En un an, une moule zébrée femelle peut produire de 30 000 œufs à un million d’œufs.

Nom scientifique : Dreissena polymorpha
Longueur moyenne : 2 cm à 4 cm
Longévité moyenne : 2 à 4 years
Femme qui tient un bâton sur lequel sont fixées de nombreuses moules zébrées.

Sujet

Biologie

Le nom de la moule zébrée rappelle le réseau de rayures qu’on observe habituellement sur la coquille en forme de triangle ou de D de ce mollusque. Le dessous de la coquille est plat et ses bords sont très coupants. L’espèce présente de grandes variations dans les zébrures, la couleur et la forme de la coquille. Elle est généralement de petite taille, mais certains spécimens peuvent atteindre cinq centimètres de longueur.

Aidée de filaments appelés byssus, la moule zébrée peut se fixer à différentes surfaces sous l’eau. Ces filaments sont tellement résistants qu’il peut être très difficile de déloger les moules.

Habitat et comportement

On trouve ce mollusque d’eau douce dans des lacs et des cours d’eau, voire des lagunes aux eaux saumâtres. La moule zébrée abonde surtout sur les surfaces dures, en particulier les roches.

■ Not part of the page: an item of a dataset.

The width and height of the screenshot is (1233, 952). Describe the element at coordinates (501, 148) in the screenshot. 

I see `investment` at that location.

Un des traits les plus marquants de la moule zébrée est sa tendance à former des grappes compactes d’une densité allant jusqu’à des dizaines et même des centaines de milliers d’individus au mètre carré. En raison de son extraordinaire capacité d’envahir les milieux aquatiques, ce mollusque est considéré comme une espèce nuisible dans la majeure partie du continent nord-américain. La moule zébrée obstrue et endommage les canalisations sous‑marines, par exemple des pipelines et des tunnels. De plus, elle corrode la coque des navires, recouvre les épaves et détruit les habitats en restructurant l’écosystème.

La moule zébrée agit comme un filtre en retirant de l’eau les particules microscopiques, comme les algues. Après avoir consommé les algues, elle dépose ses excréments sur le lit des lacs. Cet engrais fournit des éléments nutritifs aux organismes benthiques et, par la suite, aux poissons qui s’en nourrissent.

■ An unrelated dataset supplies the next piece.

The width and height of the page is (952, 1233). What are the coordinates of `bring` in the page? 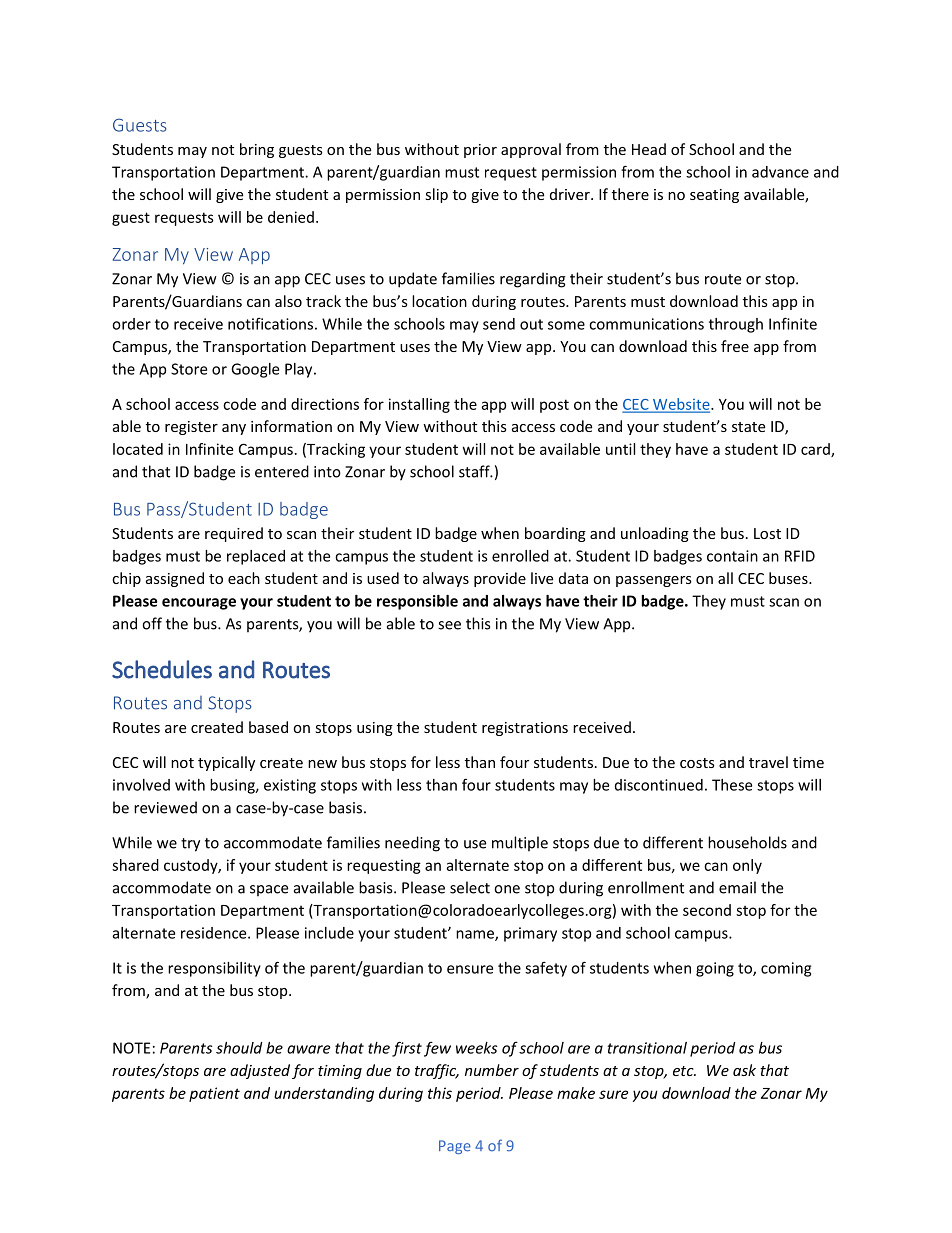 It's located at (257, 150).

Cette chaîne alimentaire peut paraître bénéfique, car elle clarifie l’eau et réduit la pollution, mais elle affame les espèces indigènes qui se nourrissent d’algues et fait entrer plus de lumière naturelle dans la colonne d’eau, ce qui force certains poissons à chercher un nouvel habitat.

Bien que les moules zébrées soient très prolifiques, seulement un petit nombre, peut‑être moins de 10 %, atteignent la maturité. L’espèce compte des prédateurs naturels, dont l’écrevisse, la sauvagine, le rat musqué et le malachigan.

Aire de répartition

Originalement présente seulement en Europe, la moule zébrée a été introduite accidentellement dans les Grands Lacs durant les années 1980, probablement lors du rejet d’eau de ballast à partir d’un navire venant de l’étranger qui était engagé dans la voie maritime du Saint-Laurent.

De nombreux scientifiques prévoient que la propagation de la moule zébrée par les navires et les bateaux de plaisance s’étendra à de plus en plus de cours d’eau et de lacs sur tout le continent.